[PATCH] D8817: Estimate DCE effect in heuristic for estimating complete-unroll optimization effects.

Wed Jul 15 17:20:13 PDT 2015

chandlerc added inline comments.

================
Comment at: lib/Transforms/Scalar/LoopUnrollPass.cpp:638-654
@@ +637,19 @@
+
+    for (unsigned Idx = BBWorklist.size() - 1; Idx != 0; --Idx) {
+      BasicBlock *BB = BBWorklist[Idx];
+      if (BB->empty())
+        continue;
+      for (BasicBlock::reverse_iterator I = BB->rbegin(), E = BB->rend(); I != E; ++I) {
+        if (SimplifiedValues.count(&*I))
+          continue;
+        if (DeadInstructions.count(&*I))
+          continue;
+        if (std::all_of(I->user_begin(), I->user_end(), [&](User *U) {
+              return SimplifiedValues.count(cast<Instruction>(U)) +
+                     DeadInstructions.count(cast<Instruction>(U));
+              })) {
+          UnrolledCost -= TTI.getUserCost(&*I);
+          DeadInstructions.insert(&*I);
+        }
+      }
+    }
----------------
This seems like it may be somewhat slow. And I expect this to relatively rarely impact the computation. SimplifiedValues should have forward-pruned most of the dead instructions here?

What about a slightly different approach:

- Each time we simplify something whose operands are not simplified, add that instruction to a SimplifiedRootsSet and SimplifiedRootsWorklist.

- Each time we actually count an instruction's cost, add it to a set of cost counted instructions, and increment a count of uses for each of its operands.

- Here, for each instruction in the worklist, for each operand to that instruction, if the operand is in the set of cost counted instructions and not in the SimplifiedRootSet and has a zero count of uses, subtract its cost, decrement the use counts of all its operands, add it to the SimplifiedRootSet, and add it to the worklist.

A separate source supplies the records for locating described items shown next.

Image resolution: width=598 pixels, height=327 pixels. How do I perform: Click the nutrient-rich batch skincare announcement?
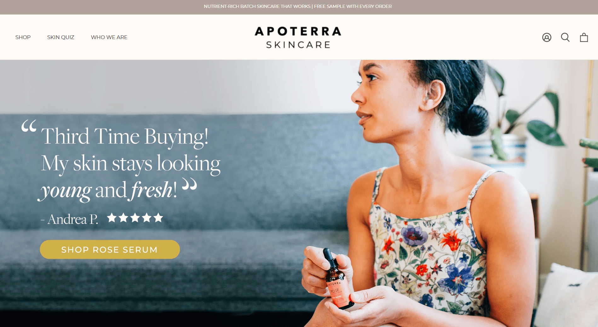(257, 6)
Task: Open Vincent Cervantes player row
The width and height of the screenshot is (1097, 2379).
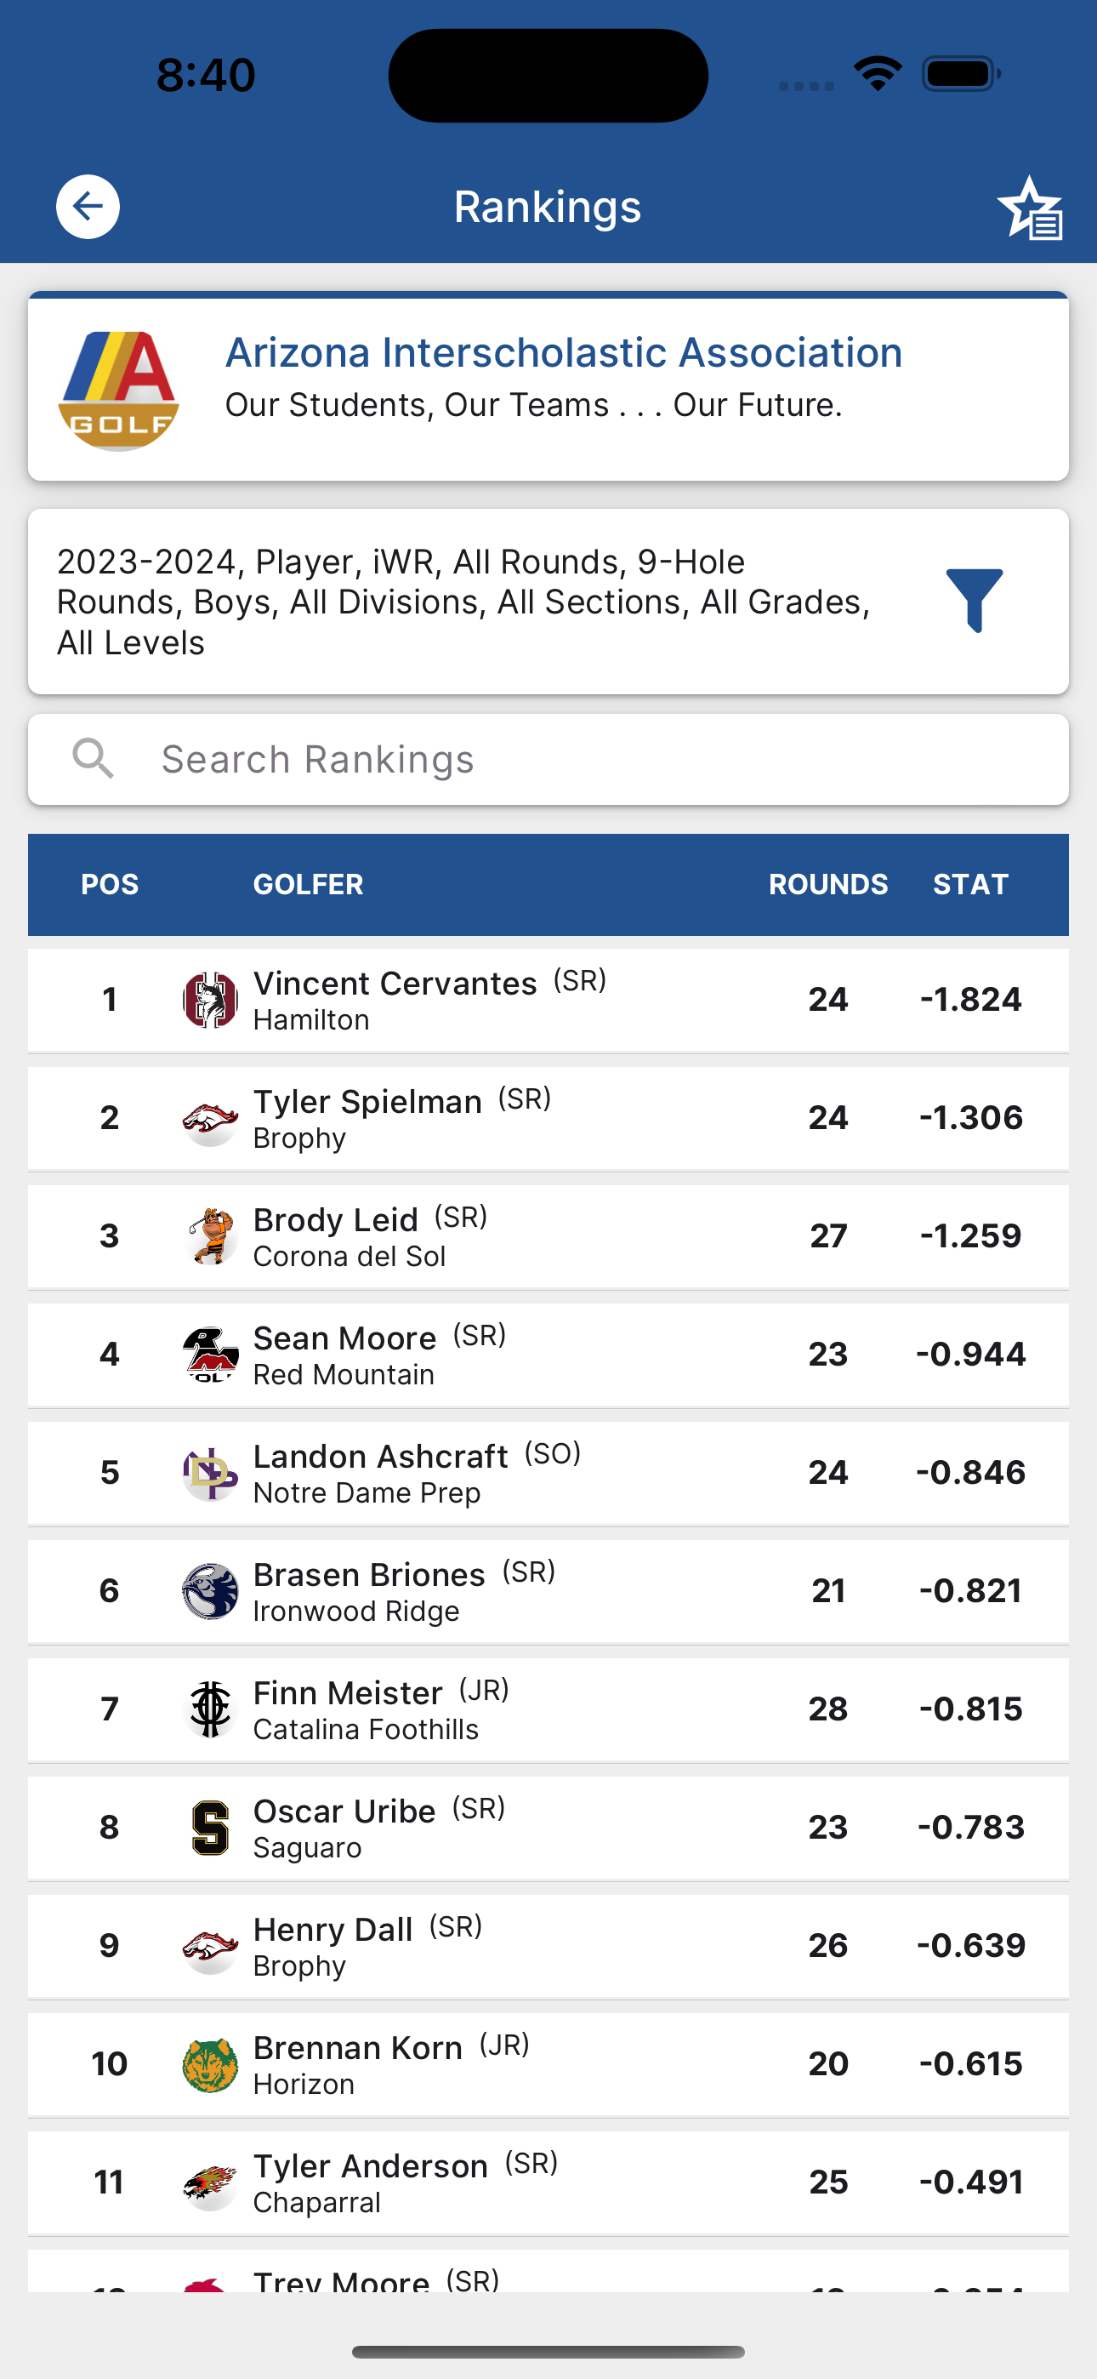Action: [549, 1000]
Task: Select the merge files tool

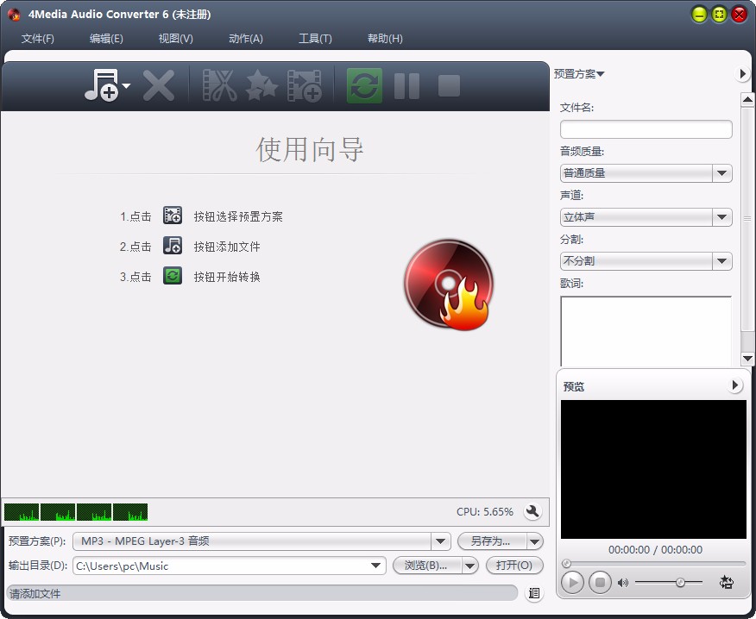Action: (x=304, y=86)
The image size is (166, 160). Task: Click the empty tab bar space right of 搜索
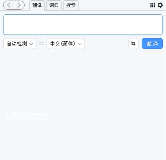114,5
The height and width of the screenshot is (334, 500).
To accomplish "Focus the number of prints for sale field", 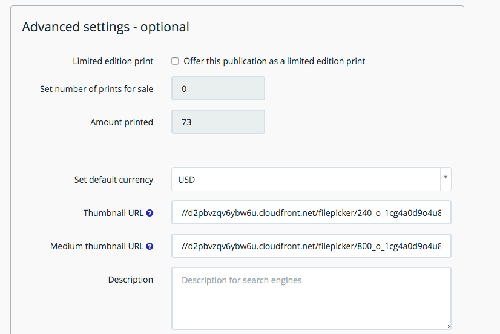I will (x=218, y=88).
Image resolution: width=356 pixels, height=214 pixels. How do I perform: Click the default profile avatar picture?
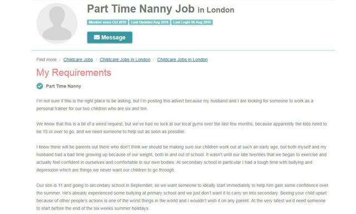pyautogui.click(x=57, y=23)

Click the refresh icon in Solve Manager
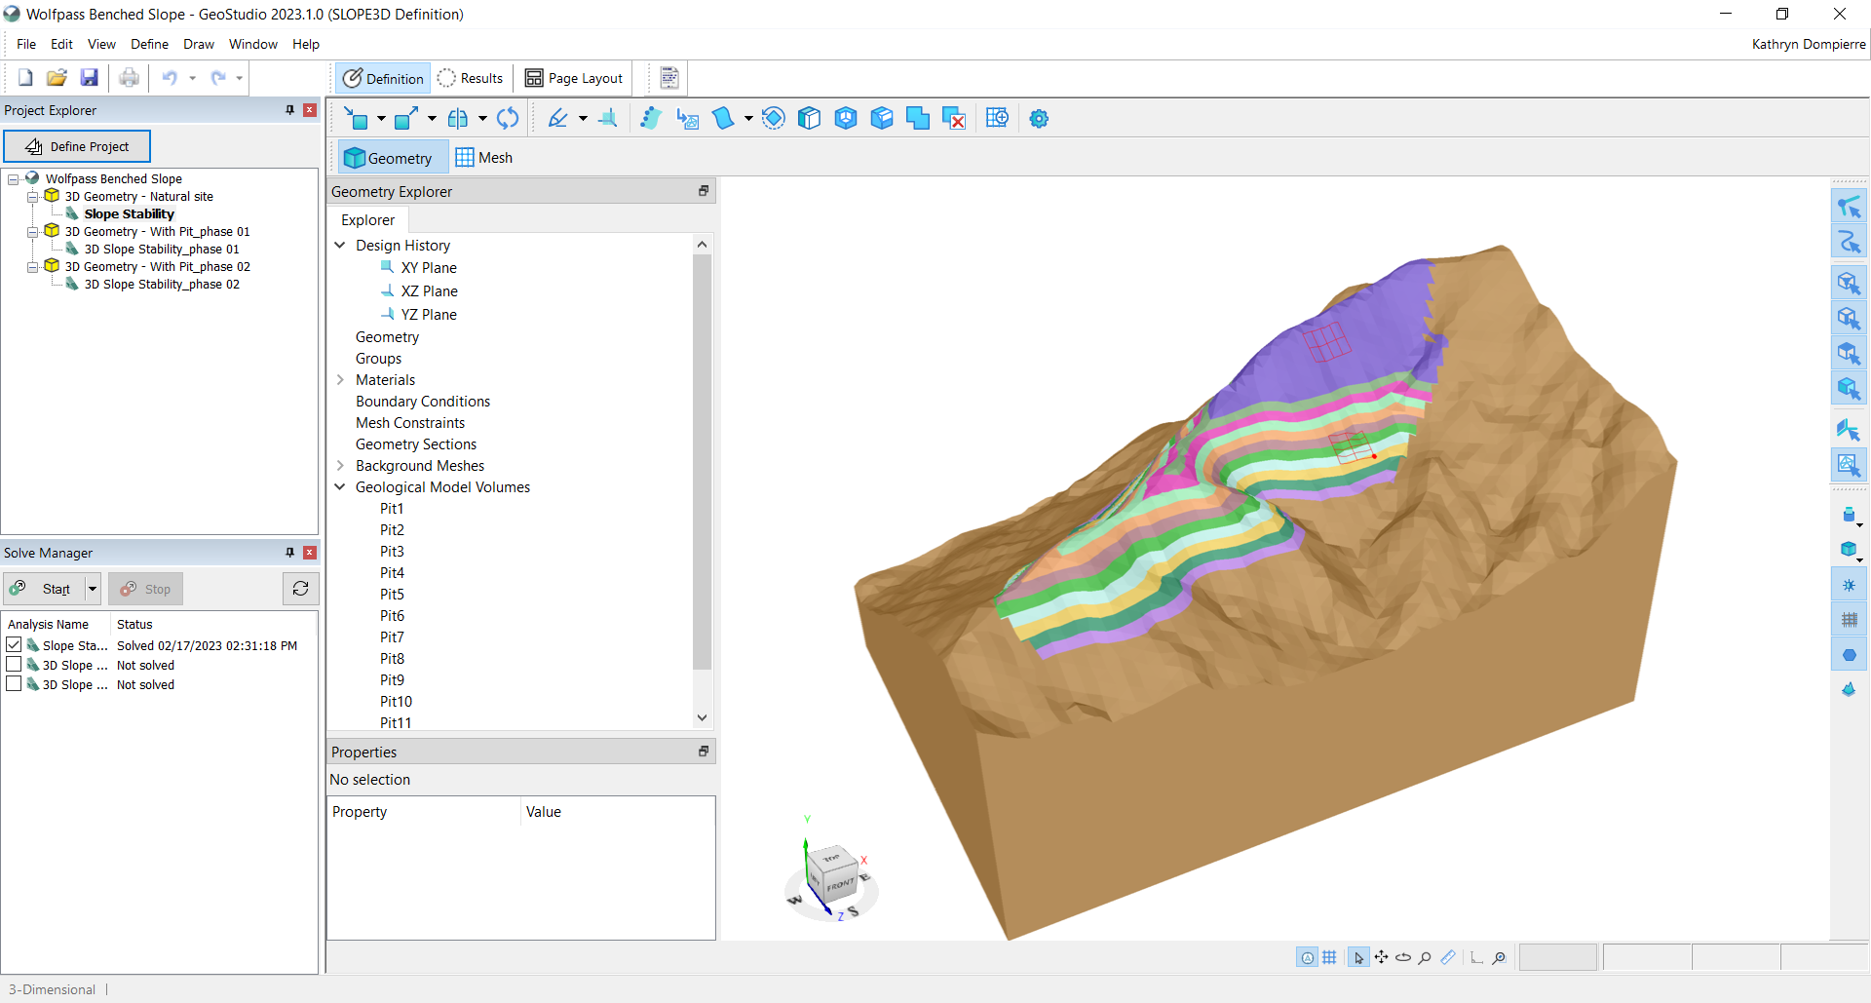point(300,589)

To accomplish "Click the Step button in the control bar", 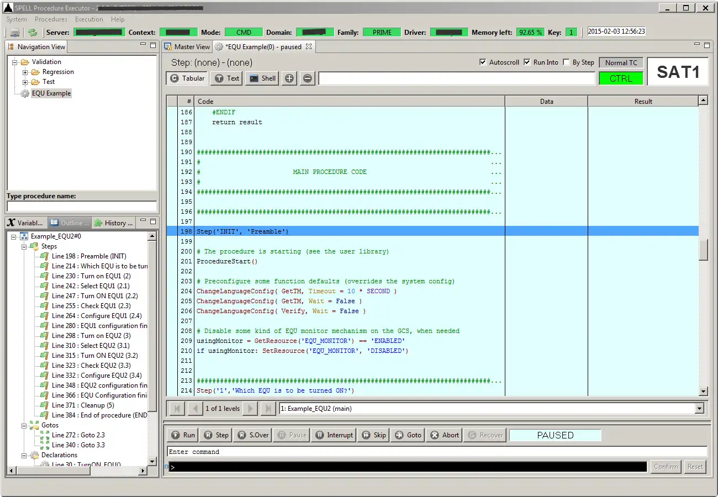I will point(216,435).
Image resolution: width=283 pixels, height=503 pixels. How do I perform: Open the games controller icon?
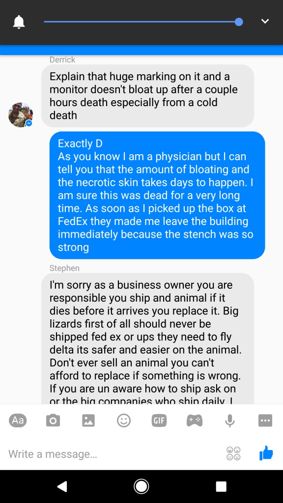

This should only start from the instructions we can't forward-simplify (things that SCEV simplifies for example), and walk recursively up its operands GC-ing everything whose use count in the loop reaches zero as a consequence.

This seems like it should be faster in the common cases than walking the user lists of every instruction? As far as I can tell, we at most walk every operand twice (once to increment, once to decrement)....

http://reviews.llvm.org/D8817